Two installation strategies:
| Strategy | Used by | How it works |
|---|---|---|
| File | Claude Code, Cursor, Codex, OpenCode | Writes a standalone skill file to the tool's config directory |
| Append | Gemini CLI, Windsurf | Appends to an existing config file using <!-- proofshot:start --> / <!-- proofshot:end --> markers for clean updates |
All installations are at user level (home directory), not per-project. This means one proofshot install works across every project on the machine.
Detection checks both binary availability (which <tool>) and config directory existence, so it finds tools even if they're not on PATH.

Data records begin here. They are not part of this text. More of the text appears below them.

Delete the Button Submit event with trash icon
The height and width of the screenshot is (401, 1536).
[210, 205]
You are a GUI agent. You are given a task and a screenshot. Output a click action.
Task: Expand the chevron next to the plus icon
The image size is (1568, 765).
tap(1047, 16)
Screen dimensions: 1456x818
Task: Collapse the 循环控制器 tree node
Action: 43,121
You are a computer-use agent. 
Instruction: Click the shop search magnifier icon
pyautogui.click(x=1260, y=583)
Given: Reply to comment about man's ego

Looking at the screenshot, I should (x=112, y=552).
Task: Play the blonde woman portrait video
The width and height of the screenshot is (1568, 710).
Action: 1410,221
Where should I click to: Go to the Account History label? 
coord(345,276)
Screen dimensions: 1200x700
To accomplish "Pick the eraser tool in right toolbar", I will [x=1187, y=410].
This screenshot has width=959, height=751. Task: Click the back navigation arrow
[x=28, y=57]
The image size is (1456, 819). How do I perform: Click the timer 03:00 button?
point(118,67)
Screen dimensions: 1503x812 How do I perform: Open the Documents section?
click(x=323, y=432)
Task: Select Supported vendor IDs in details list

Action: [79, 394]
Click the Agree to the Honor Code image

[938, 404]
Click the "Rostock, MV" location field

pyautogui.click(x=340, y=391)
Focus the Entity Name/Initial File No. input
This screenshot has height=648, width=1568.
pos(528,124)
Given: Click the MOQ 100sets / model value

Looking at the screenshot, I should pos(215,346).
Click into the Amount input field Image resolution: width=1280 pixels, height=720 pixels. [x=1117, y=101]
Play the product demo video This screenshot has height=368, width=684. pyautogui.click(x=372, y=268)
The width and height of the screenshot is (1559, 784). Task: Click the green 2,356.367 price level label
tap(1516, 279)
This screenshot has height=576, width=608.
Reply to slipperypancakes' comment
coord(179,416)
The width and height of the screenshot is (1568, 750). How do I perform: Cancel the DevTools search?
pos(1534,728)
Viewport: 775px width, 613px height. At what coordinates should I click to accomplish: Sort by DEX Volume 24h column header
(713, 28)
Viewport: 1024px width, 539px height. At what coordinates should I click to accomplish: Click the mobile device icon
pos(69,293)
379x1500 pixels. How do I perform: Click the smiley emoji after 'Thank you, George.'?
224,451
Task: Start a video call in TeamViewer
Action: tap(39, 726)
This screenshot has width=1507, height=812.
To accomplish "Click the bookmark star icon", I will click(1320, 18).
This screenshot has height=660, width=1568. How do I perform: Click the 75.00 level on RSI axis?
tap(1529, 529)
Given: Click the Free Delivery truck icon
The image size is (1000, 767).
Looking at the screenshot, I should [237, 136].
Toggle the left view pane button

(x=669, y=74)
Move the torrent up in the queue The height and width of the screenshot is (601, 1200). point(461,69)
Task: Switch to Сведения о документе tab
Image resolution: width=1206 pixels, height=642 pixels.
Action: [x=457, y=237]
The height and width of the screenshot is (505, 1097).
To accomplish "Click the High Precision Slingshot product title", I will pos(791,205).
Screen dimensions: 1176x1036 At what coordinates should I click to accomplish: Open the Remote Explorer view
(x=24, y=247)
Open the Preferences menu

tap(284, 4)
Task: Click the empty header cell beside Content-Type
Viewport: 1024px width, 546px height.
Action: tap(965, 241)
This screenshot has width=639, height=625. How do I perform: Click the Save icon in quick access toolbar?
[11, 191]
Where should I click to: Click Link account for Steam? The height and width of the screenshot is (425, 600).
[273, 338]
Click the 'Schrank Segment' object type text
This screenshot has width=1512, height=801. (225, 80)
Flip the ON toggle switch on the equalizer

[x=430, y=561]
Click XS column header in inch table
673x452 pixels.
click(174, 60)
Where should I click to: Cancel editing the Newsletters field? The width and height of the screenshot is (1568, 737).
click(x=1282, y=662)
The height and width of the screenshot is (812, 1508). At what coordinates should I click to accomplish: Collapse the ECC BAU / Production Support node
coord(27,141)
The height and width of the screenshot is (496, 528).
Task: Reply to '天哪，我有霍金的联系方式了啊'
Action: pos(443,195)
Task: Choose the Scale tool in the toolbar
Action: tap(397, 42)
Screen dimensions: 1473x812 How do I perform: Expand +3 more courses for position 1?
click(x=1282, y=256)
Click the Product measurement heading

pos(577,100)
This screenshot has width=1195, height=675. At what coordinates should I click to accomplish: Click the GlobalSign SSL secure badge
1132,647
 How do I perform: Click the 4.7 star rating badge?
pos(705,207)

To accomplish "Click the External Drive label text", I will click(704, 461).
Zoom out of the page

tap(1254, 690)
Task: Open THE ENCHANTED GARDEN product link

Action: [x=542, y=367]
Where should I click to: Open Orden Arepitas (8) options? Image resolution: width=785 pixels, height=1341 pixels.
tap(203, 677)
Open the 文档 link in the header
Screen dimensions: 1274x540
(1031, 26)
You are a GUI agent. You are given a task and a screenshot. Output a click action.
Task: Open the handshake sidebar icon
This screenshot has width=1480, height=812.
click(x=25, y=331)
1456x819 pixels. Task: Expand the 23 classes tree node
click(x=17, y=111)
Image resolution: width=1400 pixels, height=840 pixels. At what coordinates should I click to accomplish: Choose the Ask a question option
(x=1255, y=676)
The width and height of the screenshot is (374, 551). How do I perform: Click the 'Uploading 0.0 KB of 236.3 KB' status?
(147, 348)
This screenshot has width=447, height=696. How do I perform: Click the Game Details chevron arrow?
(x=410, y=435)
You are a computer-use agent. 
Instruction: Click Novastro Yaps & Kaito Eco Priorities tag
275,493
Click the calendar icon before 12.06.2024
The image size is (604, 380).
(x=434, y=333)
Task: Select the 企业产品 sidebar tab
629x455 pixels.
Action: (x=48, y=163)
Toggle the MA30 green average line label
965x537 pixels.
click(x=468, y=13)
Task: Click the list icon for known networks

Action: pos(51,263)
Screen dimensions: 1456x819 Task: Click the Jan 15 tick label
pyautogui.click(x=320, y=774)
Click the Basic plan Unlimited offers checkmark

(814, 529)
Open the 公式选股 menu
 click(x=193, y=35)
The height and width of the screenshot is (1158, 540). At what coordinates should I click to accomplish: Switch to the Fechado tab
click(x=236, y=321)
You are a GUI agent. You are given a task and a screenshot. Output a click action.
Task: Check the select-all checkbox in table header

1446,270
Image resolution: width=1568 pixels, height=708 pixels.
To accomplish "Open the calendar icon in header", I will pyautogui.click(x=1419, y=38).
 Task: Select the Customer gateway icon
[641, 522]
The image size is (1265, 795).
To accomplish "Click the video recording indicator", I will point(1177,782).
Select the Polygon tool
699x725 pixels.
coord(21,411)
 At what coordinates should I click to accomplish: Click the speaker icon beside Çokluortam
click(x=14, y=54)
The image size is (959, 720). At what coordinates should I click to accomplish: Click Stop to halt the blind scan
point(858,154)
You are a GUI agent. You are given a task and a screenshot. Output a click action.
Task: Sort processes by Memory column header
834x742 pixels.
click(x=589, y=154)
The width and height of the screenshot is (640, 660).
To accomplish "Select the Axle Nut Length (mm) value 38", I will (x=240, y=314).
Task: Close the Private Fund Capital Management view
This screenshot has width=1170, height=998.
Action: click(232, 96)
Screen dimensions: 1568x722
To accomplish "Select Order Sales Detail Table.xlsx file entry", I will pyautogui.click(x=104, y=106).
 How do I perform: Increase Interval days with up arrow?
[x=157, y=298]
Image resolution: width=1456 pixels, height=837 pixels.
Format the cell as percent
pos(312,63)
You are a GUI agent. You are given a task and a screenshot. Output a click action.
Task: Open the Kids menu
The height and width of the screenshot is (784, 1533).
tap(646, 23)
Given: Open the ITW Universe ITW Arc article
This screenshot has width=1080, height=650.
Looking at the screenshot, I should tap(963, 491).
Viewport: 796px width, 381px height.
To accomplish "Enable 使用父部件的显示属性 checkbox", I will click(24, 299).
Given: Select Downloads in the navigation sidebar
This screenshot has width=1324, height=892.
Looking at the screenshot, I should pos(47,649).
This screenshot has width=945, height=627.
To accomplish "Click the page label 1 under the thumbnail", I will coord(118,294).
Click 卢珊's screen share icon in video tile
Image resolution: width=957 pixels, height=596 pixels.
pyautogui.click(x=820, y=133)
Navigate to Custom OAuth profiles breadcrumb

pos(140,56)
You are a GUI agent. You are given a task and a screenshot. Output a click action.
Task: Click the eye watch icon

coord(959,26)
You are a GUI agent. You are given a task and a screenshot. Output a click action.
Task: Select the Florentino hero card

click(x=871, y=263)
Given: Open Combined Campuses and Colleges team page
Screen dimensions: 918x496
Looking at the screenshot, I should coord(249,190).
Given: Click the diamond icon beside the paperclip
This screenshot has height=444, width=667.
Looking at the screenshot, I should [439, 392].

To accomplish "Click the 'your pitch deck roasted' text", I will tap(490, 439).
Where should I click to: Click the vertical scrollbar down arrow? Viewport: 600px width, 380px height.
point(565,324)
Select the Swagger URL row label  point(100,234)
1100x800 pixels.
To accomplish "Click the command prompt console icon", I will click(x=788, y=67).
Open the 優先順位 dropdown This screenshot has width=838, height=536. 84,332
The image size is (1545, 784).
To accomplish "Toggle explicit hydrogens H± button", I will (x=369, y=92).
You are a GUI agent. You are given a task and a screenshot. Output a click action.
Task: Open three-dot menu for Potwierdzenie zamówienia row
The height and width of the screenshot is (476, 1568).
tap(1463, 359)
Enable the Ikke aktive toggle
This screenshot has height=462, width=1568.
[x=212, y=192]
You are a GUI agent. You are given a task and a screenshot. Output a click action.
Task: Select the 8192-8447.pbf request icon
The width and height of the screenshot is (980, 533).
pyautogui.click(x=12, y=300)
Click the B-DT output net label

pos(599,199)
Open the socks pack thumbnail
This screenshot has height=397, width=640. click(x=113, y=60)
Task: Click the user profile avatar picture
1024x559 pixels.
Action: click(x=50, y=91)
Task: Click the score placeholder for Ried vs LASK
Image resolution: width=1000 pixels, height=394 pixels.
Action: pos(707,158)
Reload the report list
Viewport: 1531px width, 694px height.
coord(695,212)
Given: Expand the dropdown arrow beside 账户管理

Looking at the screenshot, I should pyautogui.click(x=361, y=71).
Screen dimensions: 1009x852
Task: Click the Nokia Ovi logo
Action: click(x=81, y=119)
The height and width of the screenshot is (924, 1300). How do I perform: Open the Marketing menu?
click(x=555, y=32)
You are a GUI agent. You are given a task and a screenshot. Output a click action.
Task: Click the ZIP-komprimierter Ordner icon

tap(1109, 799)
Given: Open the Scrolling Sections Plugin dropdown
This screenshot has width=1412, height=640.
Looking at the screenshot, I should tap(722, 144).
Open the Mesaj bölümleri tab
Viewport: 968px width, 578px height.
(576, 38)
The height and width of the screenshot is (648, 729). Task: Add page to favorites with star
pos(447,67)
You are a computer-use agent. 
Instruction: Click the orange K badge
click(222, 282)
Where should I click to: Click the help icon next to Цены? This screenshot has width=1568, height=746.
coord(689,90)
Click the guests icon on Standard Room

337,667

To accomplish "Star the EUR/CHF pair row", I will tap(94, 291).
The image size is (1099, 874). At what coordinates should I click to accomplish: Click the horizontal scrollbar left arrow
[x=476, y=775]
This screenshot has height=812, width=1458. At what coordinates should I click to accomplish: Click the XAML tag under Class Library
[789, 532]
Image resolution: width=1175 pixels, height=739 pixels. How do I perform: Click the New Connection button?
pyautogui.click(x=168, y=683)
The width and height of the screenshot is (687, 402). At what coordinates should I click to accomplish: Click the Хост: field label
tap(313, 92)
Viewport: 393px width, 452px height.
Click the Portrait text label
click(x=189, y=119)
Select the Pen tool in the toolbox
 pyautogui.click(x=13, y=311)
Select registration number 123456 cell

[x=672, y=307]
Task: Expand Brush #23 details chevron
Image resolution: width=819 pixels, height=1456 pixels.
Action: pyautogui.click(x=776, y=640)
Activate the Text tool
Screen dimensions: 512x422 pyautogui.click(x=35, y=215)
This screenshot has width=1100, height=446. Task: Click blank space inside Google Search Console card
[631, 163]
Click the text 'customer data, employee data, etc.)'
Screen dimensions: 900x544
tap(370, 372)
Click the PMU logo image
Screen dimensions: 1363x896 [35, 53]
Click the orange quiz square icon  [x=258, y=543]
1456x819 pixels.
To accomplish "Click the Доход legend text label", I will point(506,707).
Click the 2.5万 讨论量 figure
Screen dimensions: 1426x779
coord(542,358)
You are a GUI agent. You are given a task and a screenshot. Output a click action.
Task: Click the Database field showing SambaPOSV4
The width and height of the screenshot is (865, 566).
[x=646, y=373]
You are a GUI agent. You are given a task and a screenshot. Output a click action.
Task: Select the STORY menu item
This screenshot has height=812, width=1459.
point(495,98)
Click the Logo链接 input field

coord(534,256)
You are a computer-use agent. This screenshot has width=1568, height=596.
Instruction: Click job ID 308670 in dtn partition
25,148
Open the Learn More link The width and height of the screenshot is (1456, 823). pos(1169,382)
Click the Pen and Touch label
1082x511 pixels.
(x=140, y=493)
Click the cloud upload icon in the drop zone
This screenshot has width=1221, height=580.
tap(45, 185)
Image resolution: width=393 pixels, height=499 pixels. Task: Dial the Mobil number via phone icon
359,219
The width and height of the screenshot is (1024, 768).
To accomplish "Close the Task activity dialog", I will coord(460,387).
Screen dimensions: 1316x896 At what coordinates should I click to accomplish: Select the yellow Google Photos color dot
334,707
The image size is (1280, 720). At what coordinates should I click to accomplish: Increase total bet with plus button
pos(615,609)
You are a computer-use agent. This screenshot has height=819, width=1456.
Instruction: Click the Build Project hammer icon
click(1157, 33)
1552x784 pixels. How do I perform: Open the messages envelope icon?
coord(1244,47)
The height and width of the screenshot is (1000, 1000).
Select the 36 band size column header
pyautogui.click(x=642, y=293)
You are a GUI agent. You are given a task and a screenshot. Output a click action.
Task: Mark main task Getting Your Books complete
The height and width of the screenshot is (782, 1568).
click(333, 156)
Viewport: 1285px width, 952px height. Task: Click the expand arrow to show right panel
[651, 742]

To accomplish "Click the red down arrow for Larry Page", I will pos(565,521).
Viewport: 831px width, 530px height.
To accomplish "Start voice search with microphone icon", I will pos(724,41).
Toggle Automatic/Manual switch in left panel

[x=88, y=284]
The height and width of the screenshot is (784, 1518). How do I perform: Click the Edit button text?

src/utils/error-patterns.ts scans server logs with regex patterns for 10+ languages:
- JavaScript / Node.js —
Error:,ERR_, unhandled rejections, stack traces - Python —
Traceback,File:line, exception classes - Ruby / Rails —
ActionControllererrors,FATAL--prefix - Go —
panic:, goroutine stacks,runtime error: - Java / Kotlin —
Exception in thread,Caused by:,atstack frames - Rust —
thread panicked,error[E***]compiler errors - PHP —
Parse error,Fatal error,Warning - C# / .NET —
Unhandled exception,:line N - Elixir / Phoenix —
** (EXIT), runtime errors - Generic —
FATAL,CRITICAL,Segmentation fault,out of memory
Adding support for a new language is one entry in the PATTERNS array.
src/
├── cli.ts # Commander.js command registration
├── commands/
│ ├── install.ts # Tool detection + skill installation
│ ├── start.ts # Session init: server, browser, recording
│ ├── stop.ts # Cleanup: trim, errors, artifacts
│ ├── exec.ts # Action logging + agent-browser passthrough
│ ├── diff.ts # Visual regression (screenshot comparison)
│ ├── pr.ts # GitHub PR description formatting
│ └── clean.ts # Artifact directory removal
├── browser/
│ ├── session.ts # Browser open/close, console collection
│ ├── capture.ts # Recording start/stop, screenshots, diffs
│ ├── navigate.ts # URL navigation, snapshot
│ └── interact.ts # Click, fill, type, scroll, press
├── server/
│ └── start.ts # Dev server spawn + port waiting
├── session/
│ └── state.ts # .session.json read/write/clear
├── artifacts/
│ ├── viewer.ts # Interactive HTML viewer generation
│ ├── summary.ts # Markdown summary generation
│ ├── pr-format.ts # PR description formatting
│ └── bundle.ts # Artifact bundling
└── utils/
├── config.ts # Config file search + merge
├── exec.ts # ab() and exec() shell wrappers
├── error-patterns.ts # Multi-language regex patterns
├── port.ts # isPortOpen, waitForPort
└── skills.ts # Skill file bundling
ESM-only with .js extensions. All imports use explicit .js extensions (import { ab } from '../utils/exec.js'). This ensures files resolve correctly after TypeScript compilation without relying on module resolution heuristics.
tsup with two entry points. The CLI binary (bin/proofshot.ts) builds to a single file with a shebang. The library entry (src/index.ts) builds with code splitting and .d.ts generation. This supports both CLI usage and programmatic import by other tools.
Minimal dependencies. Only three production dependencies: commander (CLI framework), chalk (terminal colors), detect-port (port checking). agent-browser is an optional peer dependency. This keeps the install fast and the supply chain small.
Session state in the output directory. .session.json lives alongside artifacts, not in a global location. This allows parallel sessions in different projects and ensures proofshot clean removes everything.
Config file walk-up. proofshot.config.json is searched from cwd upward to filesystem root, supporting monorepo layouts where config lives at the repo root.
Graceful degradation everywhere. Missing ffmpeg skips video trimming. Failed element data capture skips overlays. Browser already closed gets a silent catch. Console errors unavailable shows "0 errors". Non-critical failures never abort a session.